- [AVAILABLE RECORDS]
-*-

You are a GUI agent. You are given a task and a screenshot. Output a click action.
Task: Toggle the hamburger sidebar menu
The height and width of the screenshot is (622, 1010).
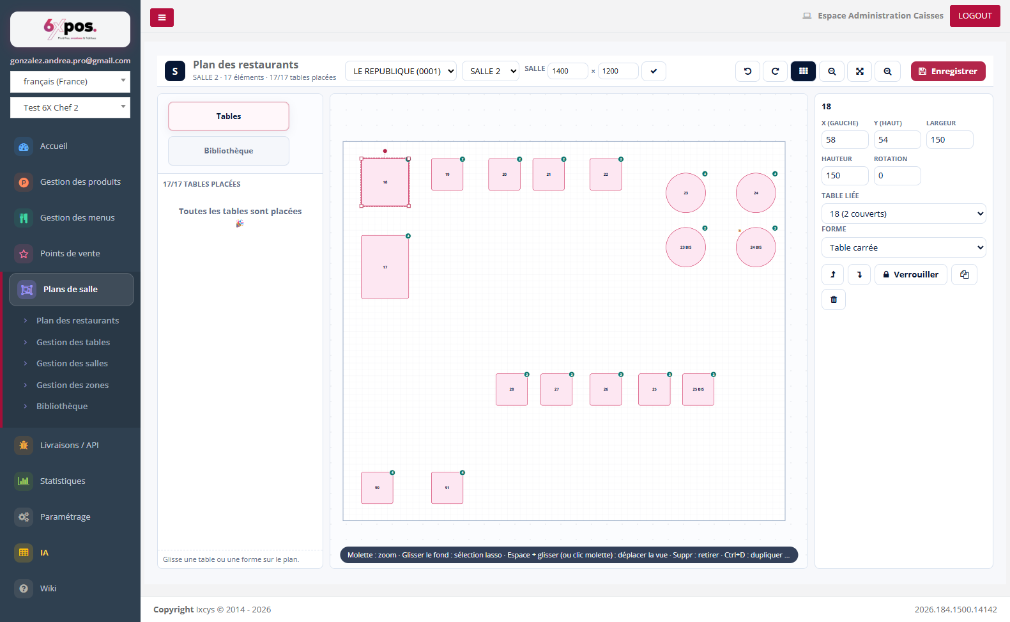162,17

-*-

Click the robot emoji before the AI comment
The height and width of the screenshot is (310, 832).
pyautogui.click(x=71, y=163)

-*-

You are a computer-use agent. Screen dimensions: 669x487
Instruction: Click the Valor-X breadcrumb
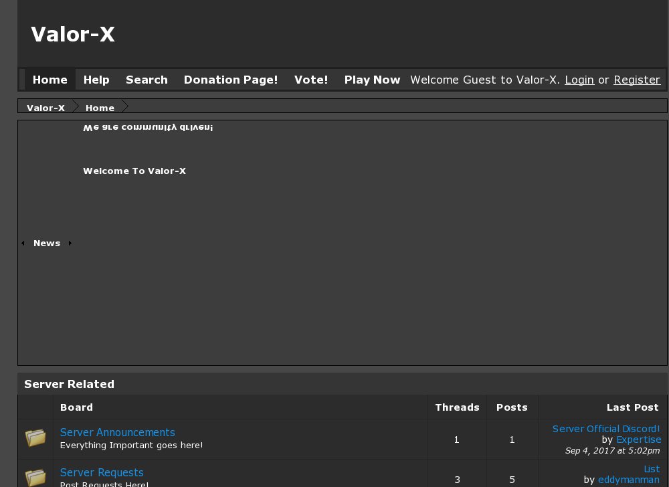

-*-

- [WHAT THIS TASK INVOLVES]
Determine the number of lines in the entries above where the string "agent" appears. Answer with the number alone.

- [RESULT FOR THIS EXERCISE]
2